[Ocfs2-devel] [PATCH] ocfs2: don't merge rightmost extent block if it was locked

Fri Dec 22 04:24:55 PST 2017

Hi Changwei,

On 2017/12/22 14:41, Changwei Ge wrote:
> A crash issue was reported by John.
> 
> The call trace follows:
> ocfs2_split_extent+0x1ad3/0x1b40 [ocfs2]
> ocfs2_change_extent_flag+0x33a/0x470 [ocfs2]
> ocfs2_mark_extent_written+0x172/0x220 [ocfs2]
> ocfs2_dio_end_io+0x62d/0x910 [ocfs2]
> dio_complete+0x19a/0x1a0
> do_blockdev_direct_IO+0x19dd/0x1eb0
> __blockdev_direct_IO+0x43/0x50
> ocfs2_direct_IO+0x8f/0xa0 [ocfs2]
> generic_file_direct_write+0xb2/0x170
> __generic_file_write_iter+0xc3/0x1b0
> ocfs2_file_write_iter+0x4bb/0xca0 [ocfs2]
> __vfs_write+0xae/0xf0
> vfs_write+0xb8/0x1b0
> SyS_write+0x4f/0xb0
> system_call_fastpath+0x16/0x75
> 
> The BUG code told that extent tree wants to grow but no metadata
> was reserved ahead of time.
>  From my investigation into this issue, the root cause it that although
> enough metadata is reserved, rightmost extent is merged into left one
> due to a certain times of marking extent written.
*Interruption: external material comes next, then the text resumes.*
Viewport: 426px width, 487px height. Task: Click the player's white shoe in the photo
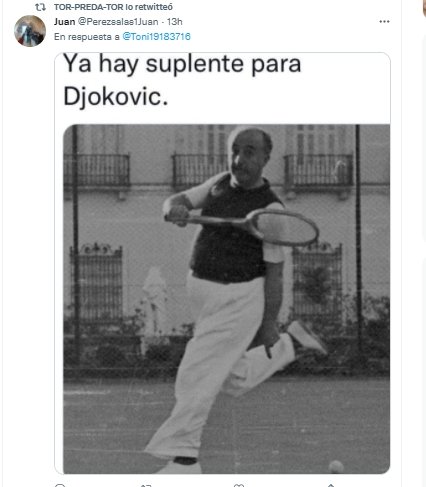click(x=307, y=337)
Because during marking
> extent written, we got many physically continuous extents. At last, an
> empty extent showed up and the rightmost path is removed from extent tree.
> 
> In order to solve this issue, introduce a member named ::et_lock for extent
> tree. When ocfs2_lock_allocators is invoked and we indeed need to reserve
> metadata, set ::et_lock so that the rightmost path won't be removed during
> marking extents written.
> 
> Also, this patch address the issue John reported that ::dw_zero_count is
> not calculated properly.
> 
> After applying this patch, the issue John reported was gone.
> Thanks to the reproducer provided by John.
> And this patch has passed ocfs2-test suite running by New H3C Group.
> 
> Reported-by: John Lightsey <john at nixnuts.net>
> Signed-off-by: Changwei Ge <ge.changwei at h3c.com>
> ---
>   fs/ocfs2/alloc.c    | 4 +++-
>   fs/ocfs2/alloc.h    | 1 +
>   fs/ocfs2/aops.c     | 8 +++++---
>   fs/ocfs2/suballoc.c | 3 +++
>   4 files changed, 12 insertions(+), 4 deletions(-)
> 
> diff --git a/fs/ocfs2/alloc.c b/fs/ocfs2/alloc.c
> index ab5105f..160e393 100644
> --- a/fs/ocfs2/alloc.c
> +++ b/fs/ocfs2/alloc.c
> @@ -444,6 +444,7 @@ static void __ocfs2_init_extent_tree(struct ocfs2_extent_tree *et,
>   	et->et_ops = ops;
>   	et->et_root_bh = bh;
>   	et->et_ci = ci;
> +	et->et_lock = 0;
>   	et->et_root_journal_access = access;
>   	if (!obj)
>   		obj = (void *)bh->b_data;
> @@ -3606,7 +3607,8 @@ static int ocfs2_merge_rec_left(struct ocfs2_path *right_path,
>   		 * it and we need to delete the right extent block.
>   		 */
>   		if (le16_to_cpu(right_rec->e_leaf_clusters) == 0 &&
> -		    le16_to_cpu(el->l_next_free_rec) == 1) {
> +				le16_to_cpu(el->l_next_free_rec) == 1 &&
> +				!et->et_lock) {
>   			/* extend credit for ocfs2_remove_rightmost_path */
>   			ret = ocfs2_extend_rotate_transaction(handle, 0,
>   					handle->h_buffer_credits,
If we don't remove the rightmost path when we are splitting extents, when we should do it?
Does this break the balance of the extent tree?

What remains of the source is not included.